### [DESCRIPTION OF THE TASK]
Render all the lines below as a JSON list of strings, one string for each line, leaving out any blank lines.

─── GIVEN ENTRIES

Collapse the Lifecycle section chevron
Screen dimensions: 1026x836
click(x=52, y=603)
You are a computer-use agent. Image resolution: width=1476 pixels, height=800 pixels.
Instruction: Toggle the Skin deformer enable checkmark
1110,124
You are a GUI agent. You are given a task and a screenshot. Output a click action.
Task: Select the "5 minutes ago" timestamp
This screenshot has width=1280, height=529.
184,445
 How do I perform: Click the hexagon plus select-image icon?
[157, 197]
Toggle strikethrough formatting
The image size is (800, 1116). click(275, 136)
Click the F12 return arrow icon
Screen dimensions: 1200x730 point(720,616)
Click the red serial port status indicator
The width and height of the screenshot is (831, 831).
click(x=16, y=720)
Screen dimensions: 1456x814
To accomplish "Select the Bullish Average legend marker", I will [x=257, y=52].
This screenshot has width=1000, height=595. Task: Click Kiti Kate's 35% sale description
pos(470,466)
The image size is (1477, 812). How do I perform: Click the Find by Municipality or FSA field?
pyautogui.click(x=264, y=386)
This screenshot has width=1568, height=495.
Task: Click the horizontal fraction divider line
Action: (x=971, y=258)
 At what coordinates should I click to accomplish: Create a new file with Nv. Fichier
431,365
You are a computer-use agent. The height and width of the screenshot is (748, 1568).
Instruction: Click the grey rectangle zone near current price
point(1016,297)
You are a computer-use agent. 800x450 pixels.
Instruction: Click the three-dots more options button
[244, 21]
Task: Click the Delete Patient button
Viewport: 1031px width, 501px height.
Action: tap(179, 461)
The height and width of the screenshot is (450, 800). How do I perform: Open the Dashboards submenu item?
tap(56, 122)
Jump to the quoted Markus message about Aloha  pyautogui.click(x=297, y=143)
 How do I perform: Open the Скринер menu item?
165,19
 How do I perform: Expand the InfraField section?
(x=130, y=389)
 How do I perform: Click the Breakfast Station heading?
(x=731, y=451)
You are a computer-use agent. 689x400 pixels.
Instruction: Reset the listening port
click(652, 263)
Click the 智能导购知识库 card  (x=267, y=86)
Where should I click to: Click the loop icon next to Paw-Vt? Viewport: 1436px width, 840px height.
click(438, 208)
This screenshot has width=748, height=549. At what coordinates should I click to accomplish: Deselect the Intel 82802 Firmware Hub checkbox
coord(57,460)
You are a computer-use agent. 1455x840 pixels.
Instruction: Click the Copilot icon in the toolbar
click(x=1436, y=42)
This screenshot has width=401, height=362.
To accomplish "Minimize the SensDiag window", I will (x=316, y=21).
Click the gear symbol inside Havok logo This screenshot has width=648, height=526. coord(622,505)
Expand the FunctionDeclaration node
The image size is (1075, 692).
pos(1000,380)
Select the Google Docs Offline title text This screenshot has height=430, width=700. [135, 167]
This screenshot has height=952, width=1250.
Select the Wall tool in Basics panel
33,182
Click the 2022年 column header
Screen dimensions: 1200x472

──────

### [WRITTEN ANSWER]
[
  "Collapse the Lifecycle section chevron",
  "Screen dimensions: 1026x836",
  "click(x=52, y=603)",
  "You are a computer-use agent. Image resolution: width=1476 pixels, height=800 pixels.",
  "Instruction: Toggle the Skin deformer enable checkmark",
  "1110,124",
  "You are a GUI agent. You are given a task and a screenshot. Output a click action.",
  "Task: Select the \"5 minutes ago\" timestamp",
  "This screenshot has width=1280, height=529.",
  "184,445",
  " How do I perform: Click the hexagon plus select-image icon?",
  "[157, 197]",
  "Toggle strikethrough formatting",
  "The image size is (800, 1116). click(275, 136)",
  "Click the F12 return arrow icon",
  "Screen dimensions: 1200x730 point(720,616)",
  "Click the red serial port status indicator",
  "The width and height of the screenshot is (831, 831).",
  "click(x=16, y=720)",
  "Screen dimensions: 1456x814",
  "To accomplish \"Select the Bullish Average legend marker\", I will [x=257, y=52].",
  "This screenshot has width=1000, height=595. Task: Click Kiti Kate's 35% sale description",
  "pos(470,466)",
  "The image size is (1477, 812). How do I perform: Click the Find by Municipality or FSA field?",
  "pyautogui.click(x=264, y=386)",
  "This screenshot has width=1568, height=495.",
  "Task: Click the horizontal fraction divider line",
  "Action: (x=971, y=258)",
  " At what coordinates should I click to accomplish: Create a new file with Nv. Fichier",
  "431,365",
  "You are a computer-use agent. The height and width of the screenshot is (748, 1568).",
  "Instruction: Click the grey rectangle zone near current price",
  "point(1016,297)",
  "You are a computer-use agent. 800x450 pixels.",
  "Instruction: Click the three-dots more options button",
  "[244, 21]",
  "Task: Click the Delete Patient button",
  "Viewport: 1031px width, 501px height.",
  "Action: tap(179, 461)",
  "The height and width of the screenshot is (450, 800). How do I perform: Open the Dashboards submenu item?",
  "tap(56, 122)",
  "Jump to the quoted Markus message about Aloha  pyautogui.click(x=297, y=143)",
  " How do I perform: Open the Скринер menu item?",
  "165,19",
  " How do I perform: Expand the InfraField section?",
  "(x=130, y=389)",
  " How do I perform: Click the Breakfast Station heading?",
  "(x=731, y=451)",
  "You are a computer-use agent. 689x400 pixels.",
  "Instruction: Reset the listening port",
  "click(652, 263)",
  "Click the 智能导购知识库 card  (x=267, y=86)",
  "Where should I click to: Click the loop icon next to Paw-Vt? Viewport: 1436px width, 840px height.",
  "click(438, 208)",
  "This screenshot has width=748, height=549. At what coordinates should I click to accomplish: Deselect the Intel 82802 Firmware Hub checkbox",
  "coord(57,460)",
  "You are a computer-use agent. 1455x840 pixels.",
  "Instruction: Click the Copilot icon in the toolbar",
  "click(x=1436, y=42)",
  "This screenshot has width=401, height=362.",
  "To accomplish \"Minimize the SensDiag window\", I will (x=316, y=21).",
  "Click the gear symbol inside Havok logo This screenshot has width=648, height=526. coord(622,505)",
  "Expand the FunctionDeclaration node",
  "The image size is (1075, 692).",
  "pos(1000,380)",
  "Select the Google Docs Offline title text This screenshot has height=430, width=700. [135, 167]",
  "This screenshot has height=952, width=1250.",
  "Select the Wall tool in Basics panel",
  "33,182",
  "Click the 2022年 column header",
  "Screen dimensions: 1200x472"
]